Police had raided the exhibition on Wednesday evening, shortly after Prime Minister Morgan Tsvangirai had officially opened the exhibition and left the venue but arrested no one after failing to locate the organisers.
Zimrights director Okay Machisa who had been arrested on Tuesday evening in connection with the staging of the exhibition was released the same day at the orders of Tsvangirai. Tsvangirai pledged to continue to protect Machisa who is believed to be now in hiding, saying he should come out and continue his work
But on Thursday the organisers, Zimrights decided to abandon the exhibition which was expected to run for 10 days. The organisation is believed to have taken off all the photos and hid them at a secret location just before the police pounced on them on Thursday.
On Tuesday police had seized 65 photos, saying the organisers should show proof that they got permission by all the people in the photos to exhibit them. They said Machisa should give the police seven days notification of holding the exhibition. However Zimrights, who filed an urgent application in court through the Zimbabwe Lawyers for Human Rights on Wednesday, won the right to go ahead with the exhibition as scheduled on Wednesday evening. Police had returned the photos about five minutes before the event was about to kick-off.

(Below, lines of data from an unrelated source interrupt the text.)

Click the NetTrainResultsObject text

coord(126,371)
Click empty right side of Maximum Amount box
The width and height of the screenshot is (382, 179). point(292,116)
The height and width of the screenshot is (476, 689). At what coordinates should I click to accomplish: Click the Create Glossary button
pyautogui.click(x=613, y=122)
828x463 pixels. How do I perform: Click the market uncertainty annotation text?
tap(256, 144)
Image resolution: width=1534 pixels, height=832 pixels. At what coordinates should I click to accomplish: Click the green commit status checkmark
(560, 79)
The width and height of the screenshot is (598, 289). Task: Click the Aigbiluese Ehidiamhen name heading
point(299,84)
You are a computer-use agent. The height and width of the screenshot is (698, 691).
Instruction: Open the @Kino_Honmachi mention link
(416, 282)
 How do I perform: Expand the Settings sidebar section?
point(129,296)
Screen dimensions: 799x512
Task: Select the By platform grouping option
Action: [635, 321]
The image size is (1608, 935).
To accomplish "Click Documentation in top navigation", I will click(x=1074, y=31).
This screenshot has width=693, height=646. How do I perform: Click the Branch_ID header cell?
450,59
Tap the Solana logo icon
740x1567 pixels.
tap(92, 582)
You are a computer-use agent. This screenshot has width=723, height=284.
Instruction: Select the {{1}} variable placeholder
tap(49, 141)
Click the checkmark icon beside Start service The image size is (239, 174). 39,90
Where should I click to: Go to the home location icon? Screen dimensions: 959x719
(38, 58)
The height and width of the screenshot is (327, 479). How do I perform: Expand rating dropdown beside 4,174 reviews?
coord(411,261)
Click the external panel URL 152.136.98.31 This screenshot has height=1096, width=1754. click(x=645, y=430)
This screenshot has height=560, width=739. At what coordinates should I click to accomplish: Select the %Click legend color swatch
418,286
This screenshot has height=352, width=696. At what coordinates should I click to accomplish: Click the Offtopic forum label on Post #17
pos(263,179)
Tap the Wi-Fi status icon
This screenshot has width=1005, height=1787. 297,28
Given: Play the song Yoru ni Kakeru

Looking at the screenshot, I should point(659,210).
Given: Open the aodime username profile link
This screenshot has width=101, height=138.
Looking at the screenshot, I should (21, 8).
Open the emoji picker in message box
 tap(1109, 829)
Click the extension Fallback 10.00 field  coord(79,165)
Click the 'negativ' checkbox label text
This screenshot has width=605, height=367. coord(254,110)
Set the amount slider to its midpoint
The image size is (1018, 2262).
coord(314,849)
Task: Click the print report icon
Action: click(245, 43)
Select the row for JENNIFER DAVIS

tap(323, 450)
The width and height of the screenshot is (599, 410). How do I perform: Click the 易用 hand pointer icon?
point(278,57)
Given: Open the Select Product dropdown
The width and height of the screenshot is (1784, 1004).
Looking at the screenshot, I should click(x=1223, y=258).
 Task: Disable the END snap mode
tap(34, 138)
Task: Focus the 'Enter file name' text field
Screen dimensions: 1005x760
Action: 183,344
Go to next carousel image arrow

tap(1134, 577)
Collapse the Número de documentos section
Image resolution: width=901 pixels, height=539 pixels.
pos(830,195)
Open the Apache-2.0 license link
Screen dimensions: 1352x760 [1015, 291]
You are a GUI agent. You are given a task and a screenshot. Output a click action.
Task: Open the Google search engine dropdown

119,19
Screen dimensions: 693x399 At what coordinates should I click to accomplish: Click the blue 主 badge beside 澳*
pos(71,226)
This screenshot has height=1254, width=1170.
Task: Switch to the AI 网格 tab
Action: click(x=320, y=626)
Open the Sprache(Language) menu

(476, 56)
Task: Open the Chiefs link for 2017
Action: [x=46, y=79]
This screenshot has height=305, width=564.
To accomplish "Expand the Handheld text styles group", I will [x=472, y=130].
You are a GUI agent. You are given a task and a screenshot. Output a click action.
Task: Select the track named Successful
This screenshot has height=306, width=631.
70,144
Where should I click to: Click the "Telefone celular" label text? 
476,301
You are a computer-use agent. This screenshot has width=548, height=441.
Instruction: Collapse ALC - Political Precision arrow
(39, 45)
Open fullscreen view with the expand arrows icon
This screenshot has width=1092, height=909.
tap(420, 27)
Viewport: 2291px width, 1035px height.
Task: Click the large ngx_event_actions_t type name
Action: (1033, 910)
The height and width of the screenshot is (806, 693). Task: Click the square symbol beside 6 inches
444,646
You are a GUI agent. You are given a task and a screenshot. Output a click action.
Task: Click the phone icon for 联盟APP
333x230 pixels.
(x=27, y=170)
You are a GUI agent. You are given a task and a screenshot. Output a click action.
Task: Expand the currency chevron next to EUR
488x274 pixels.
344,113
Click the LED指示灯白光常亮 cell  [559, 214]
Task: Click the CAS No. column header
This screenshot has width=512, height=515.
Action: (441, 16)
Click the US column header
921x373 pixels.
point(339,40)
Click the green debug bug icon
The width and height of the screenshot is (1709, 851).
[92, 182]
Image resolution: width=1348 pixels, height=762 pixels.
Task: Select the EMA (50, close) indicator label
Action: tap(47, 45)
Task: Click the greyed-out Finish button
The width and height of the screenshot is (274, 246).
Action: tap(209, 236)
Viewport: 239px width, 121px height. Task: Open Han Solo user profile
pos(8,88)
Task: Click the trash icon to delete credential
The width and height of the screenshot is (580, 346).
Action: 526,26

Tsvangirai urged more exhibitions of the same nature saying “there can be no real forgiveness without knowledge and acceptance of what transpired… there can be no real forgiveness without justice. And without forgiveness and justice there can be no healing”.
“Don’t hide your picture behind your wardrobes. Many more exhibitions of this nature are important. I hope that various organisations will do the same,” said Tsvangirai.